In general, Quelle characterizes herself as "an intelligent and inquisitive person . . . [who] took the time to read the applicable portion of the Form to herself in order to help her understand the provisions . . . ." The officer, however, did not stop her from following her instincts. Thus, her confusion over the rights provided under the implied consent law arose out of her inability to understand the form, not the officer's breach of duty.

[9]

Applied to the framework set out above, Quelle has satisfied the first prong by showing that the officer provided her with information beyond that required under the applicable law. She has not, however, met the second prong and demonstrated that this information *286 was inaccurate or misleading. Therefore her claim fails.

By the Court.—Judgment affirmed.

NOTES

[†] Petition to review denied.

[1] The supreme court expressed concern in Village of Oregon v. Bryant, 188 Wis. 2d 680, 692-93, 524 N.W.2d 635, 640 (1994), that recitation of the standard warnings may confuse drivers; however, it cautioned:

We do not attempt to design such forms or to devise a "Mirandalike" card to guide the Department of Transportation law enforcement officers to inform an accused. But the department should do so.

While this dictum supports our Miranda analogy, it also suggests who should be the source of such warnings. The Miranda card is premised on "judge-made regulations for implementing or securing constitutional commands." 1 WAYNE R. LAFAVE & JEROLD H. ISRAEL, CRIMINAL PROCEDURE, § 6.5(e) (1984) (quoted source omitted). The Informing the Accused form, however, is grounded upon a legislative conclusion. See § 343.305(4), STATS. Thus, an accused driver's rights under the implied consent law are primarily statutory. See Bryant, 188 Wis. 2d at 692, 524 N.W.2d at 640 ("[S]tatutory protections and admonitions were afforded each of the defendants . . . ."); cf. § 343.305(3)(c).

[2] Quelle specifically described in her briefs that:

because the issue of subjective confusion was left open in Bryant, an accused's subjective confusion may be caused by an officer providing incorrect information or by failing to provide a "reasonable" explanation to the accused's inquiries.

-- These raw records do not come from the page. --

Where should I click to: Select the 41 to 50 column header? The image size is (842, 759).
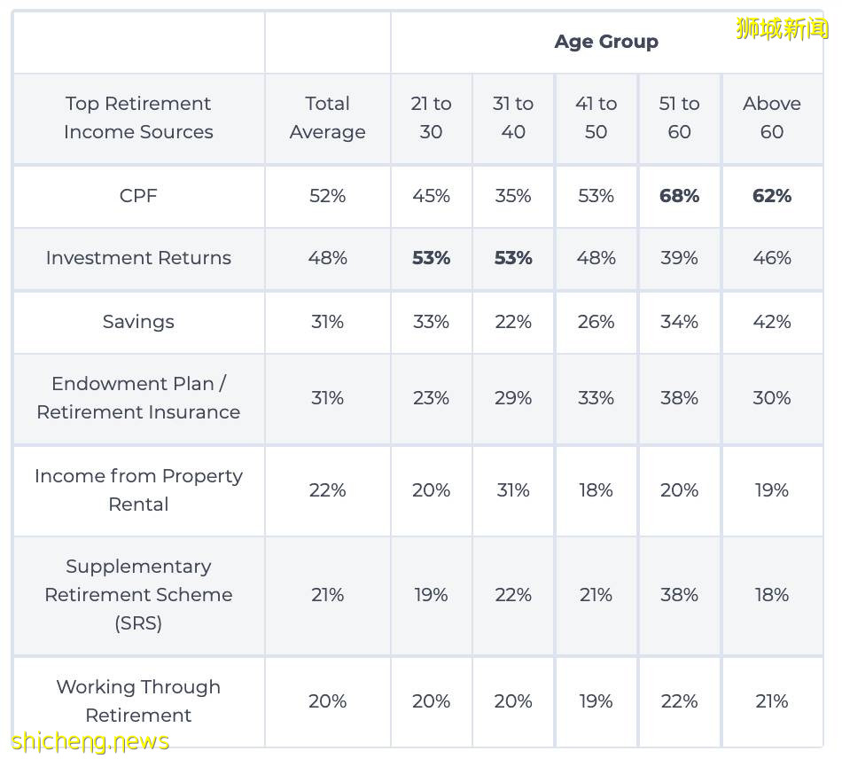596,118
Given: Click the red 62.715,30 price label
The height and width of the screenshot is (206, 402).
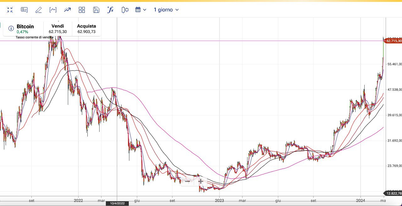Looking at the screenshot, I should [393, 41].
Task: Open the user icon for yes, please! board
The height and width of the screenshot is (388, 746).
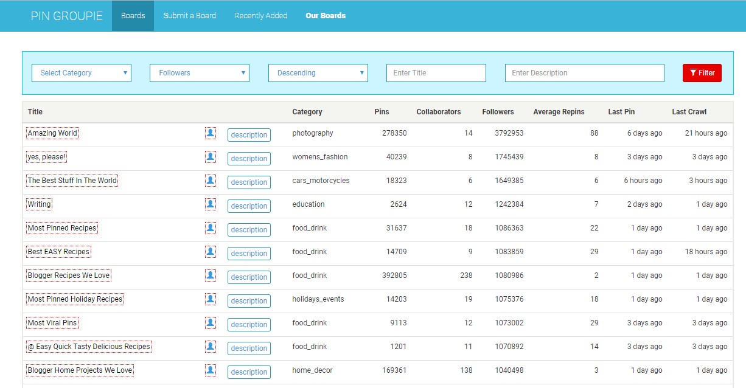Action: (211, 157)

[3] In Bryant, the supreme court suggested that a goal of the implied consent law should be to "obviate unnecessary litigation." See Bryant, 188 Wis. 2d at 693, 524 N.W.2d at 640.

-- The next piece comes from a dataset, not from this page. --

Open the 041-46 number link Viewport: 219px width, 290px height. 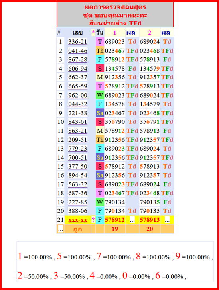[78, 51]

[4] The form read to Quelle provided:

1. You are deemed under Wisconsin's Implied Consent Law to have consented to chemical testing of your breath, blood or urine at this Law Enforcement Agency's expense. The purpose of testing is to determine the presence or quantity of alcohol or other drugs in your blood or breath.

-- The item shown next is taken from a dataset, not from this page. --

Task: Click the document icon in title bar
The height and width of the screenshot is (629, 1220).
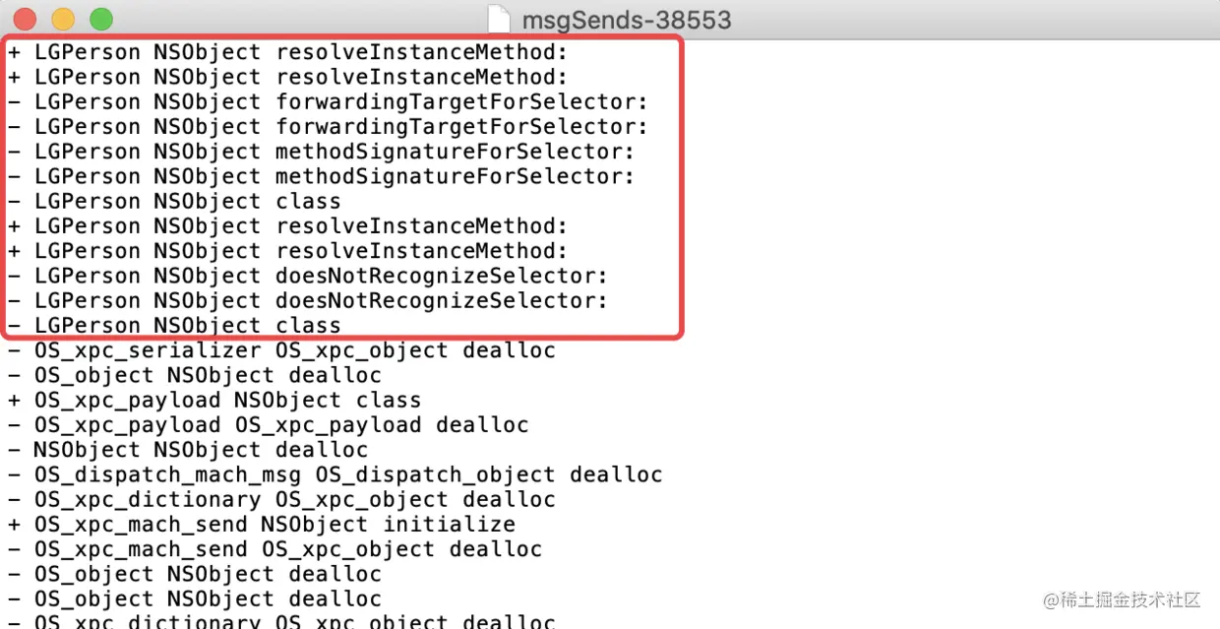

2. If you refuse to submit to any such tests, your operating privilege will be revoked.

[5] The implied consent law draws a distinction between these tests. Under § 343.303, STATS., an officer may request a Preliminary Breath Screening Test prior to arrest. However, the legislature has concluded that drivers need not be informed of this distinction. See § 343.305(4).

[6] The relevant paragraph of the form read to Quelle provides:

3. After submitting to chemical testing you may request the alternative test that this law enforcement agency is prepared to administer at its expense or you may request a reasonable opportunity to have any qualified person of your choice administer a chemical test at your expense.

[7] As Quelle conceded in her argument to the trial court, the officer's statement regarding the definition of "reasonable opportunity" was correct to the extent that courts provide the interpretation to any statute.